Thank you for your patience today as we worked with our attorney and Public Health to determine the nature of information we are allowed to share with you. I want you to know that I truly understand that it has been stressful for families to not know more specific information. These new rules may also feel confusing, when combined with our regular guidance on illness.
Per Public Health guidance and at the instruction of our attorney, we are required to uphold HIPPA privacy law and are unable to share which classroom the child is connected to.
We want to gently, yet firmly, remind everyone that this it is a parent in our community that tested positive for COVID-19, not one of the students. This parent has not been on our campus for several weeks and their child has not been on campus since last Friday, Feb. 28th, 2020. Additionally, no one else in the family has shown any symptoms of illness and are in self-quarantine for the recommended 14-day period.
It’s also important to remember the following already published information:
What to do if you were potentially exposed to someone with confirmed COVID-19
First, know that you generally need to be in close contact with someone with COVID-19 to get infected. Close contact includes scenarios like living with or caring for a person with confirmed COVID-19, being within six feet of a person with confirmed COVID-19 for about 10 minutes, or if someone with COVID-19 coughed on you, kissed you, shared utensils with you or you had direct contact with their body secretions.
If you may have had close contact with a person with COVID-19 but are not sick
▪Monitor your health for fever, cough and shortness of breath for 14 days after your last contact with the ill person.
▪Do not go to school or work. Avoid public places for 14 days.
If you are a close contact of a person with confirmed COVID-19 and are sick
▪If you are sick with fever, cough, or shortness of breath, even if your symptoms are mild, isolate yourself.
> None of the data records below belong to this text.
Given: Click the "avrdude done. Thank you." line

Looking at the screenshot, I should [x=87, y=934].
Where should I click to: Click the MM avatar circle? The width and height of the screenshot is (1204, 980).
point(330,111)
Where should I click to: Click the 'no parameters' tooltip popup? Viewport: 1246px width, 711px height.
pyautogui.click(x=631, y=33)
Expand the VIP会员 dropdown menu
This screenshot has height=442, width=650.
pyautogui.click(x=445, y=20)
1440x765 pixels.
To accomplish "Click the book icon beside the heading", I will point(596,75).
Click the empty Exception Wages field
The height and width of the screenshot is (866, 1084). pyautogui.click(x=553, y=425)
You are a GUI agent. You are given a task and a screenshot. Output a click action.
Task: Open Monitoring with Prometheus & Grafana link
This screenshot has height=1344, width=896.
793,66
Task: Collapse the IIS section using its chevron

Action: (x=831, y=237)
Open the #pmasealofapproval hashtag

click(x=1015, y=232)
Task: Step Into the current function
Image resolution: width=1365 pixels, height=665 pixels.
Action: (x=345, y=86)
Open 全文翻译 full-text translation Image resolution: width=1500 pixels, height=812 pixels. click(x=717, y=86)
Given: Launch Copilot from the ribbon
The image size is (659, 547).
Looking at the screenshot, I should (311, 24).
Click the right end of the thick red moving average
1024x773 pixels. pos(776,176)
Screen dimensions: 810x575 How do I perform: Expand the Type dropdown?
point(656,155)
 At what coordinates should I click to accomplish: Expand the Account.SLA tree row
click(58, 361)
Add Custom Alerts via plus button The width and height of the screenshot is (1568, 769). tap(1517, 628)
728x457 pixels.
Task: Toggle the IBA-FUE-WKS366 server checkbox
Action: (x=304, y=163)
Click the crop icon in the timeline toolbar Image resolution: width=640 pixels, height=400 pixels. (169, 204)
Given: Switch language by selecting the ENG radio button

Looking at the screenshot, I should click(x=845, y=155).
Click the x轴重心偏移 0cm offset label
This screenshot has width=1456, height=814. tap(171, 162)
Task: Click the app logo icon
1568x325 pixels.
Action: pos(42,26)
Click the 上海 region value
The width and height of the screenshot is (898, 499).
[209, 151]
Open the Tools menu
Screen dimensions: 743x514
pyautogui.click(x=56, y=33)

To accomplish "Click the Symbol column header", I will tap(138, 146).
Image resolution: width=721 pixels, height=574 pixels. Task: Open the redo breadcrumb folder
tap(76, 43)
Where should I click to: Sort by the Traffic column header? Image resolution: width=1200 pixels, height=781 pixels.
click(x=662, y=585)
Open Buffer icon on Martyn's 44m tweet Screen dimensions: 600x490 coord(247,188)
▪If you are at higher risk for severe illness (over 60, with underlying health conditions such as heart disease, lung disease, or diabetes), have a weakened immune system or are pregnant) call your health care provider. They may want to test you for COVID-19.
▪If you have symptoms but are not in a high-risk category, talk with your health care provider. They will help you determine if you need to be evaluated.”
Finally, the Public Health number is 206-477-3977. Should you have questions about you or your child’s health please do not hesitate to reach out to this number and ask questions.
We hope this information answers your questions.